Al di là delle frasi di circostanza dei protagonisti, l'arrivo di Massimo Rastelli ad Avellino, a meno di grosse sorprese, sembra proprio in procinto di avverarsi da un momento all'altro. Il giovane tecnico torrese avrebbe un compito davvero molto importante: condurre i Lupi in un campionato di avanguardia, con l'obiettivo minimo dell'accesso ai play off.

Massimo è serio e determinato. Nella sua lunga carriera da calciatore ha avuto diversi allenatori, e da tutti ha cercato di trarre qualcosa di buono. Due stagioni orsono, alla sua prima esperienza su una panchina importante, in quel di Castellammare, riuscì subito a centrare la promozione: dalla II alla I Divisione. Rastelli è giovane ma sa come fare, agire e muoversi in una piazza calda ed esigente come Avellino. Che, tra l'altro, conosce come le sue tasche, visto che c'ha giocato (e vinto) da calciatore. Il modulo tattico che predilige è un 4-4-2 molto duttile, che in fase di possesso si trasforma anche in 4-2-4, preferendo giocare con esterni alti.

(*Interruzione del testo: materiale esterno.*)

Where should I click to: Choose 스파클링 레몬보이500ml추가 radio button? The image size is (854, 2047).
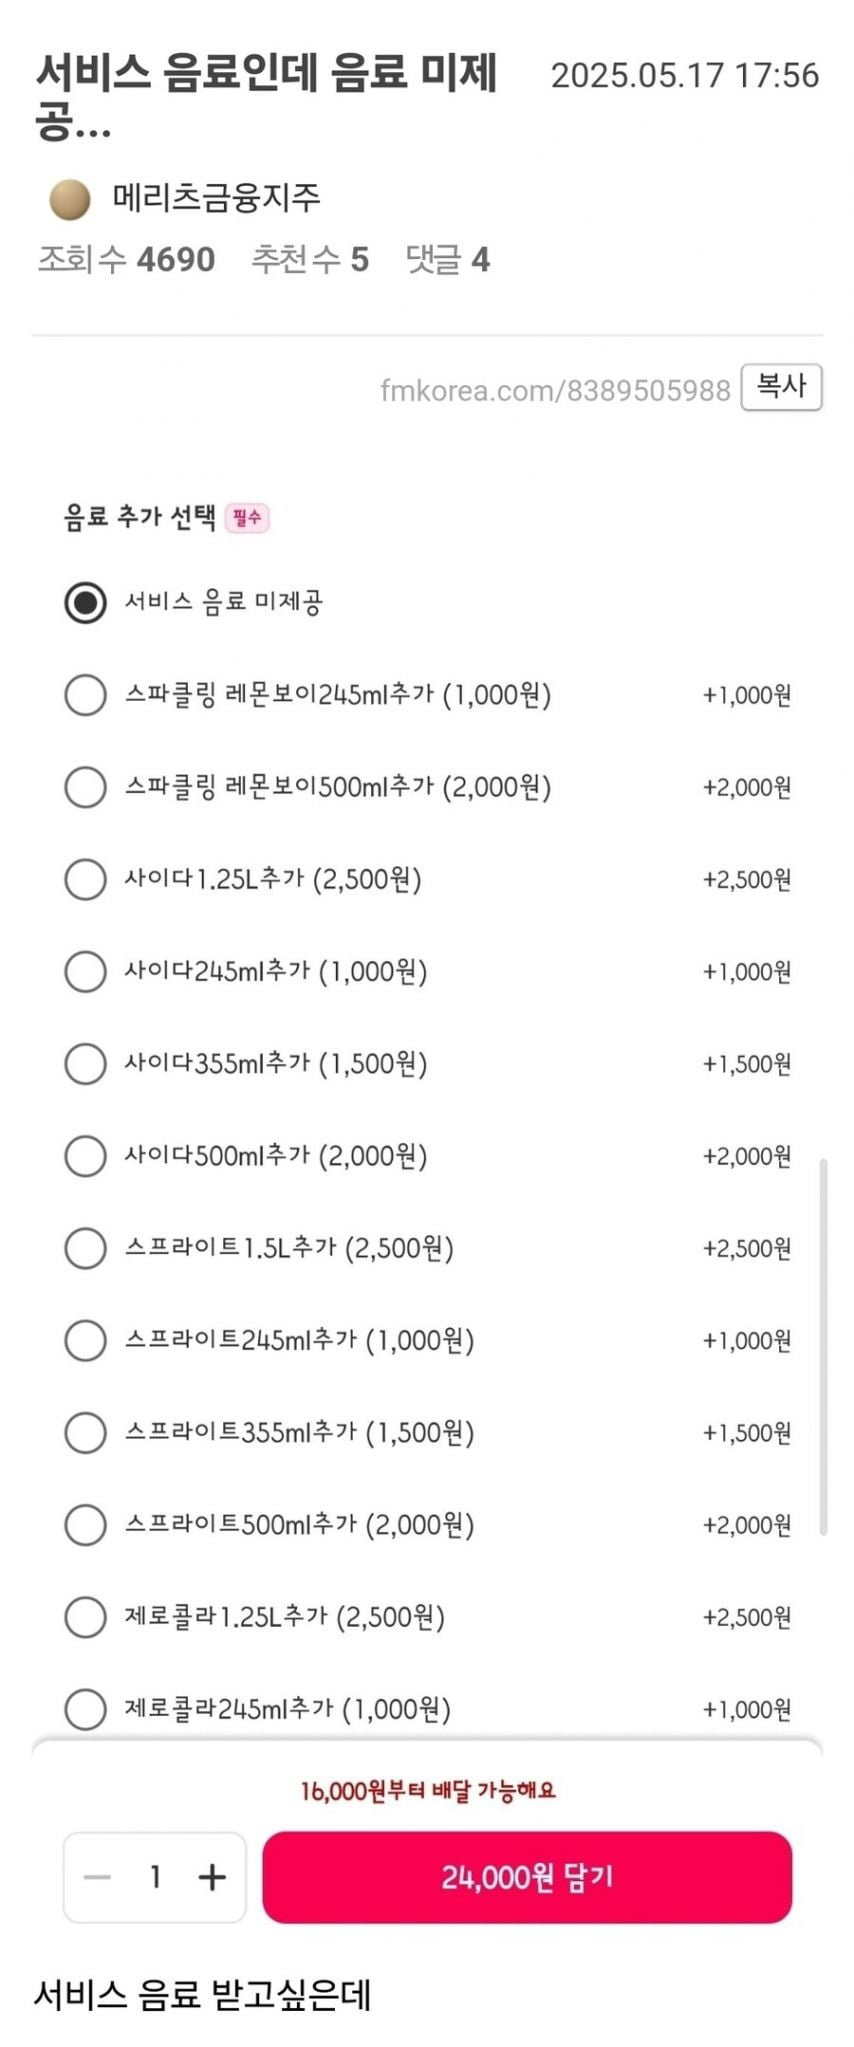(86, 787)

Tra vecchi calciatori che rimarranno in casa biancoverde ed altri già pronti sul binario di arrivo, si potrebbe anche ipotizzare l'undici che non sarebbe disdegnato da Rastelli. Eccolo:

Fumagalli (confermatissimo) tra i pali; i quattro in retroguardia, da destra: Meola, di ritorno alla casa madre (con Zappacosta in alternativa), Izzo, Cardinale, Frascatore (ipotesi concreta); a centrocampo, sempre da destra: Melara, arrivo dalla Reggina (Herrera l'alternativa) D'Angelo (confermato), Di Deo (dovrebbe arrivare dal Taranto), Millesi; in avanti Ginestra e Girardi (anch'egli dal Taranto). Se poi dovesse tornare ad Avellino anche Lucas Correa, per dare spazio all'estro dell'argentino, Rastelli potrebbe anche  "convertirsi" al 4-2-3-1, con D'Angelo e Di Deo davanti alla difesa; Millesi e Melara sugli esterni e Correa dietro alla prima punta Ginestra.